Yogyakarta – Presiden Joko Widodo tengah menyiapkan peraturan presiden (perpres) yang akan memberi ruang lebih bagi Tentara Nasional Indonesia (TNI) untuk menanggulangi terorisme. Perpres ini dinilai bakal memantik masalah baru karena bakal menguatkan spirit suatu kelompok.
Hal itu mengemuka dalam diskusi daring ‘Penanganan Terorisme oleh TNI: Risiko dan Tantangan?’ gelaran lembaga Infest Yogyakarta, Jumat (30/10/2020).
Direktur Pusat Studi Hak Asasi Manusia Universitas Islam Indonesia (Pusham UII) Eko Riyadi yakin terorisme dapat diatasi polisi tanpa perlu melibatkan TNI. “Isu terorisme belum jadi isu pertahanan, tapi problem keamanan. Polisi masih punya kemampuan memadai untuk atasi terorisme,” katanya.
Ia menjelaskan UU Nomor 34 Tahun 2004 tentang TNI telah mengatur secara tegas bahwa TNI memiliki tugas utama menjaga kedaulatan negara. “UU itu spiritnya coba memberi demarkasi tegas antara urusan TNI dan polisi. Polisi dalam keamanan domestik dan penegakan hukum, TNI konteksnya kedaulatan negara,” tutur Eko.
Memang TNI dimungkinkan mengambil tindakan non-perang, termasuk dalam mengatasi terorisme. Namun, kata Eko, keterlibatan TNI itu ketika aparat negara memiliki keterbatasan dalam situasi tertentu. “Sejauh ini saya percaya polisi jika menggunakan sumber daya secara optimal sangat mudah mengatasi terorisme,” kata dia.

- _Entri tentang letak kemunculan butir_:
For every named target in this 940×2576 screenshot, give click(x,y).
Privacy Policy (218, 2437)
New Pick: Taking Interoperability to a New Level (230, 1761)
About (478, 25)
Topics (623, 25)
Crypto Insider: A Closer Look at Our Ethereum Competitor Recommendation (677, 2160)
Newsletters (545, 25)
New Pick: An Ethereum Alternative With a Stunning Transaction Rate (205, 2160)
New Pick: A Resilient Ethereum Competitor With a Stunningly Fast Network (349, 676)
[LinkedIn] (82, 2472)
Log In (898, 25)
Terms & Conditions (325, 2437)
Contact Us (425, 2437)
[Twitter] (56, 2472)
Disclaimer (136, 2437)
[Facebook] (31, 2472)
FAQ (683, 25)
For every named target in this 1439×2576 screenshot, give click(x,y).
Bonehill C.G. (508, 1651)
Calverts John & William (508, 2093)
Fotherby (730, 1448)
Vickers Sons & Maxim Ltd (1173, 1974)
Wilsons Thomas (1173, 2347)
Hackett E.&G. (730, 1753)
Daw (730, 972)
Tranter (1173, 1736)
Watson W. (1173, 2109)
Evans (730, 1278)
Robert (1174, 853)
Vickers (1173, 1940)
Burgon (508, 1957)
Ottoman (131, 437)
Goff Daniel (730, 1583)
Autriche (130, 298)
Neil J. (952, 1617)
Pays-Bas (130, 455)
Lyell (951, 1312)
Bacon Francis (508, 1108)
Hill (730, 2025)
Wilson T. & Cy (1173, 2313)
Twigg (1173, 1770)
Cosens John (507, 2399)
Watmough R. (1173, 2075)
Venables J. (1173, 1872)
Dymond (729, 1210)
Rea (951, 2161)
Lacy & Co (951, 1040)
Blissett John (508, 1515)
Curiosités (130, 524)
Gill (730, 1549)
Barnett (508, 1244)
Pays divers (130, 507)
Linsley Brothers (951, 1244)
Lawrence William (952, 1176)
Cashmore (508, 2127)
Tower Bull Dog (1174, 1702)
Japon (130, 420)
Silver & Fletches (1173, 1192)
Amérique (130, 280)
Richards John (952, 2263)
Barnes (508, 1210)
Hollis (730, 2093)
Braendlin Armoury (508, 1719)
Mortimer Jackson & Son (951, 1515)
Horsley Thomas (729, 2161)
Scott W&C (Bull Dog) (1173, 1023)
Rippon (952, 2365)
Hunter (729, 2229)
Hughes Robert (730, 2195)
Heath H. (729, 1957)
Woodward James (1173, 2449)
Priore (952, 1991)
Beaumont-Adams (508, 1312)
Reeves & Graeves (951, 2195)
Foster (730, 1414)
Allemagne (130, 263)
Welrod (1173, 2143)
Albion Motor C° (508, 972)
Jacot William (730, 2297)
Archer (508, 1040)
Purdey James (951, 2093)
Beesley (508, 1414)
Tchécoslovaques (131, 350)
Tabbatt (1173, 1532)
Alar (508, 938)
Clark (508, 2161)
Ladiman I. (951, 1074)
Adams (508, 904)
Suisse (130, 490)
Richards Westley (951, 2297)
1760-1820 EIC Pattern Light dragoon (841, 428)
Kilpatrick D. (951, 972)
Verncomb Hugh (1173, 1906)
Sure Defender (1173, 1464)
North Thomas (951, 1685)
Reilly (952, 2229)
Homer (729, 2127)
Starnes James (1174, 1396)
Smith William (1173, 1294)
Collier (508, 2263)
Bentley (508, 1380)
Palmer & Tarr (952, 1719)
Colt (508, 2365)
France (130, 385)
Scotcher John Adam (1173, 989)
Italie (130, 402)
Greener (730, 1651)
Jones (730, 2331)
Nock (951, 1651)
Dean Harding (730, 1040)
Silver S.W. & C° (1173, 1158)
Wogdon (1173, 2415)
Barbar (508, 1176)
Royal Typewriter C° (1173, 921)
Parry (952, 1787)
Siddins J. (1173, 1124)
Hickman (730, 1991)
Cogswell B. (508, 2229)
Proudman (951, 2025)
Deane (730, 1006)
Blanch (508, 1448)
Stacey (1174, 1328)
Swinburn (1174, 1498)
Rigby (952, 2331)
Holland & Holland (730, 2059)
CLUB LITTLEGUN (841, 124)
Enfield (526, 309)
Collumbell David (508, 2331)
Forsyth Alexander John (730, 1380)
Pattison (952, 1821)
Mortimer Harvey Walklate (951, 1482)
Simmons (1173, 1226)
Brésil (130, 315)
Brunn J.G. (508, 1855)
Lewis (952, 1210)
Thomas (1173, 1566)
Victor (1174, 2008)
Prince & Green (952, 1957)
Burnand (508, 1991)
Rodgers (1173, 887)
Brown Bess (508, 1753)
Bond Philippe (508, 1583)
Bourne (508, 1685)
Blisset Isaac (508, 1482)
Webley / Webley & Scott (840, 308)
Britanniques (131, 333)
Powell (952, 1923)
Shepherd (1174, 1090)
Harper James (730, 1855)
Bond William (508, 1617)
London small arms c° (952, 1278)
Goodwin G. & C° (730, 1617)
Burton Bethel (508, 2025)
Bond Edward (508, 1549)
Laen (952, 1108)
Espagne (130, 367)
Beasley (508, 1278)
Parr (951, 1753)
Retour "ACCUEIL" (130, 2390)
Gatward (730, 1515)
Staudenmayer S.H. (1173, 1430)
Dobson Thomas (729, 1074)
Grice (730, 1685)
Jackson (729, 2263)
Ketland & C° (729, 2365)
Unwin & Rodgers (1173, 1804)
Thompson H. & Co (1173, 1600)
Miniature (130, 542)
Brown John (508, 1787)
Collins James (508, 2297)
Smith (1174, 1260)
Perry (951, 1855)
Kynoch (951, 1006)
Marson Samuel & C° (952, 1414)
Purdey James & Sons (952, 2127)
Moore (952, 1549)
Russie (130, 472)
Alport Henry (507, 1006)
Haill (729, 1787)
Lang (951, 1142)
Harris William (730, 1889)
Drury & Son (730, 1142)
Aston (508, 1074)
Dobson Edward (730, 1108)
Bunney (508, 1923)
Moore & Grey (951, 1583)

- _URAIAN SOAL_: Di dalam teks tentang penanganan terorisme oleh TNI, singkatan apa saja yang muncul dalam tanda kurung setelah bentuk panjangnya? Sebutkan semuanya beserta kepanjangannya.

- _HASIL LATIHAN_:
- perpres: peraturan presiden
- TNI: Tentara Nasional Indonesia
- Pusham UII: Pusat Studi Hak Asasi Manusia Universitas Islam Indonesia